Your response should consist of every record, exactly as given.

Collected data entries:
'''

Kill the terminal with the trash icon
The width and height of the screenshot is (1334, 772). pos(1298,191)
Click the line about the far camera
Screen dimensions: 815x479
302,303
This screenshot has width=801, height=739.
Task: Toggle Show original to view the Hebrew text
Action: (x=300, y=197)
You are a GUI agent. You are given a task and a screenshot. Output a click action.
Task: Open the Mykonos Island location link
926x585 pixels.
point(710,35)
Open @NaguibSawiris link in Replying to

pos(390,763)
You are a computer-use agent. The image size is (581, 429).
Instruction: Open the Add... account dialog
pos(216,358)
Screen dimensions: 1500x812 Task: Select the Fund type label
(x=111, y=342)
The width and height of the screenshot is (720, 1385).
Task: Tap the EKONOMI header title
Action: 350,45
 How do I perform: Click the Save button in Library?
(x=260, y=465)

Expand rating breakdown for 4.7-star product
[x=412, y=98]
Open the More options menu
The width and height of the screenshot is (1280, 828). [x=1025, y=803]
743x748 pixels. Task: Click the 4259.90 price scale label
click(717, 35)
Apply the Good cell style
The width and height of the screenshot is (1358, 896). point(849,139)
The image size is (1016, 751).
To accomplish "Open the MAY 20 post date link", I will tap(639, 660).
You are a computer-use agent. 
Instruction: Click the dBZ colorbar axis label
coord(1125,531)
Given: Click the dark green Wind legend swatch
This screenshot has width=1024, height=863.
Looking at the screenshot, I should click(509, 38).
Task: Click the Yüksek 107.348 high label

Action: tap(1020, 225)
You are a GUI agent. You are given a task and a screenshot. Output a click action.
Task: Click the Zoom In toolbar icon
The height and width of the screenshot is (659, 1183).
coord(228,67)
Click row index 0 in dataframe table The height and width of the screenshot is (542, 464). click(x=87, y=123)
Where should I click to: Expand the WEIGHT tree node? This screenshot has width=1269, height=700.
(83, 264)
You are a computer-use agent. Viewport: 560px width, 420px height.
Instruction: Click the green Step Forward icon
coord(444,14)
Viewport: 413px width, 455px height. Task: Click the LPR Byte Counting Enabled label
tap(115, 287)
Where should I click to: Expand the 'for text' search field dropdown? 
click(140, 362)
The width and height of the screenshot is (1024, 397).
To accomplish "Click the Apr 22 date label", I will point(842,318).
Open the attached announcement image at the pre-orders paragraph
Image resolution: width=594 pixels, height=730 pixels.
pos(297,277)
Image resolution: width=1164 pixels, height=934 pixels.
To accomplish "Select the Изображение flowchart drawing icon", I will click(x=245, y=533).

'''

→ RESULT:
Kill the terminal with the trash icon
The width and height of the screenshot is (1334, 772). pos(1298,191)
Click the line about the far camera
Screen dimensions: 815x479
302,303
This screenshot has width=801, height=739.
Task: Toggle Show original to view the Hebrew text
Action: (x=300, y=197)
You are a GUI agent. You are given a task and a screenshot. Output a click action.
Task: Open the Mykonos Island location link
926x585 pixels.
point(710,35)
Open @NaguibSawiris link in Replying to

pos(390,763)
You are a computer-use agent. The image size is (581, 429).
Instruction: Open the Add... account dialog
pos(216,358)
Screen dimensions: 1500x812 Task: Select the Fund type label
(x=111, y=342)
The width and height of the screenshot is (720, 1385).
Task: Tap the EKONOMI header title
Action: 350,45
 How do I perform: Click the Save button in Library?
(x=260, y=465)

Expand rating breakdown for 4.7-star product
[x=412, y=98]
Open the More options menu
The width and height of the screenshot is (1280, 828). [x=1025, y=803]
743x748 pixels. Task: Click the 4259.90 price scale label
click(717, 35)
Apply the Good cell style
The width and height of the screenshot is (1358, 896). point(849,139)
The image size is (1016, 751).
To accomplish "Open the MAY 20 post date link", I will tap(639, 660).
You are a computer-use agent. 
Instruction: Click the dBZ colorbar axis label
coord(1125,531)
Given: Click the dark green Wind legend swatch
This screenshot has width=1024, height=863.
Looking at the screenshot, I should click(509, 38).
Task: Click the Yüksek 107.348 high label

Action: tap(1020, 225)
You are a GUI agent. You are given a task and a screenshot. Output a click action.
Task: Click the Zoom In toolbar icon
The height and width of the screenshot is (659, 1183).
coord(228,67)
Click row index 0 in dataframe table The height and width of the screenshot is (542, 464). click(x=87, y=123)
Where should I click to: Expand the WEIGHT tree node? This screenshot has width=1269, height=700.
(83, 264)
You are a computer-use agent. Viewport: 560px width, 420px height.
Instruction: Click the green Step Forward icon
coord(444,14)
Viewport: 413px width, 455px height. Task: Click the LPR Byte Counting Enabled label
tap(115, 287)
Where should I click to: Expand the 'for text' search field dropdown? 
click(140, 362)
The width and height of the screenshot is (1024, 397).
To accomplish "Click the Apr 22 date label", I will point(842,318).
Open the attached announcement image at the pre-orders paragraph
Image resolution: width=594 pixels, height=730 pixels.
pos(297,277)
Image resolution: width=1164 pixels, height=934 pixels.
To accomplish "Select the Изображение flowchart drawing icon", I will click(x=245, y=533).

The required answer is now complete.